What to work on:
[1] Please write out the Yulimar Rojas article word for word from "Yet every athlete" to "never come back.".
[2] Carry on the Yulimar Rojas article from the point where it ends.

Page excerpt:

World triple jump record-holder explains how she aims to return to the top of the podium in Toruń this month following Achilles surgery in 2024.
At her peak, Yulimar Rojas was one of the most dominant athletes in track and field. The triple jumper won Olympic gold in 2021, four world outdoor titles, three world indoor golds and holds the world record of 15.74m.
Yet every athlete has an Achilles heel, in Rojas’ case quite literally.
In spring of 2024 she was training in Spain to defend her Olympic title in Paris but sustained an Achilles injury which needed immediate surgery.
Her 2024 season was wiped out and she returned to triple jump late last summer to bronze in the World Championships with a mark that was almost a metre below her best.
On the eve of the World Indoor Championships in Toruń, Poland, though, she believes she is back to top form and ready to jump further than ever.
“When you sustain an injury it’s a very hard blow and it brings you down and hurts your mind, especially when it happens in an Olympic year,” she says. “It makes you vulnerable and you fear that another injury might come and that you might never come back.

“I was very lucky in that I have the best psychologist in the form of my coach, Ivan Pedroso, plus my manager, family and partner – they all helped me believe I could be myself again. They helped me turn this event into motivation and positivity and I ended up believing that I can come back.
“Now I feel stronger and reborn from my ashes and a new Yulimar Rojas. I am pure fire and pure strength.”
Rojas succeeded fellow South American athlete Caterine Ibarguen as the queen of triple jump and the 30-year-old from Venezuela has shown the potential to become the first woman to break the 16-metre barrier in triple jump. She believes she can still do this, despite the Achilles surgery interrupting her progress, but she wasn’t always so confident.
“I had lots of doubts and uncertainties through this period of injury,” she says. “I didn’t know if I would ever be back, or when I would ever be back, and that was very hard for me.

“This is why Torun is so important to me because it will mark the ‘before and the after’ of Yulimar Rojas.
“Right now my physical shape is perfect. When it comes to my technical shape, I have good feelings, good vibes. But more than anything, I am happy to go back on the track and meet my competitors and go in front of the cameras.”

Information provided:

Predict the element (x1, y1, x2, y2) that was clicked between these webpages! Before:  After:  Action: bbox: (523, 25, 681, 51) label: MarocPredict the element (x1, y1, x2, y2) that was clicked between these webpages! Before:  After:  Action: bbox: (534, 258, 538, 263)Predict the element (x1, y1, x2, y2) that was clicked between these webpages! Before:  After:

Solved tasks:
[1]
Yet every athlete has an Achilles heel, in Rojas’ case quite literally.
In spring of 2024 she was training in Spain to defend her Olympic title in Paris but sustained an Achilles injury which needed immediate surgery.
Her 2024 season was wiped out and she returned to triple jump late last summer to bronze in the World Championships with a mark that was almost a metre below her best.
On the eve of the World Indoor Championships in Toruń, Poland, though, she believes she is back to top form and ready to jump further than ever.
“When you sustain an injury it’s a very hard blow and it brings you down and hurts your mind, especially when it happens in an Olympic year,” she says. “It makes you vulnerable and you fear that another injury might come and that you might never come back.

[2]
So far this year she has competed just once, with a 14.95m jump in Valencia. But in Toruń she will be going for her fourth world indoor title and during her last victory, in Belgrade in 2022, she set a world record.

Rojas’ goal is to return to the top of the podium at the next Olympics in Los Angeles in two years’ time. She was speaking here in her native Spanish, too, but is learning English and has the goal of conducting interviews in English by the time LA 2028 rolls around.
Her homeland is enduring a period of extreme instability following the capture of president Nicolás Maduro by American forces at the start of this year. But Rojas believes Venezuelans like herself have the ability to overcome problems.

“I’ve always been known for never giving up and for showing that whatever happens to us,” says Rojas, who was raised in a modest “ranchito” in a deprived area of the country, “it’s an incentive to fight for what I want in life.
“Sport is everything to me. Even though my career has taken a different path, I’ve always made it clear that my fighting spirit prevails and my desire to return has always been there.
“My mission has always been the same. My country has been going through irregular and quite difficult times. But from my perspective, I’ve tried to cope with what was happening by working harder, focusing more, and being motivated for what’s to come. My goal has been clear since the moment I got injured.”
“Torun is an opportunity to show that dreams can come true.”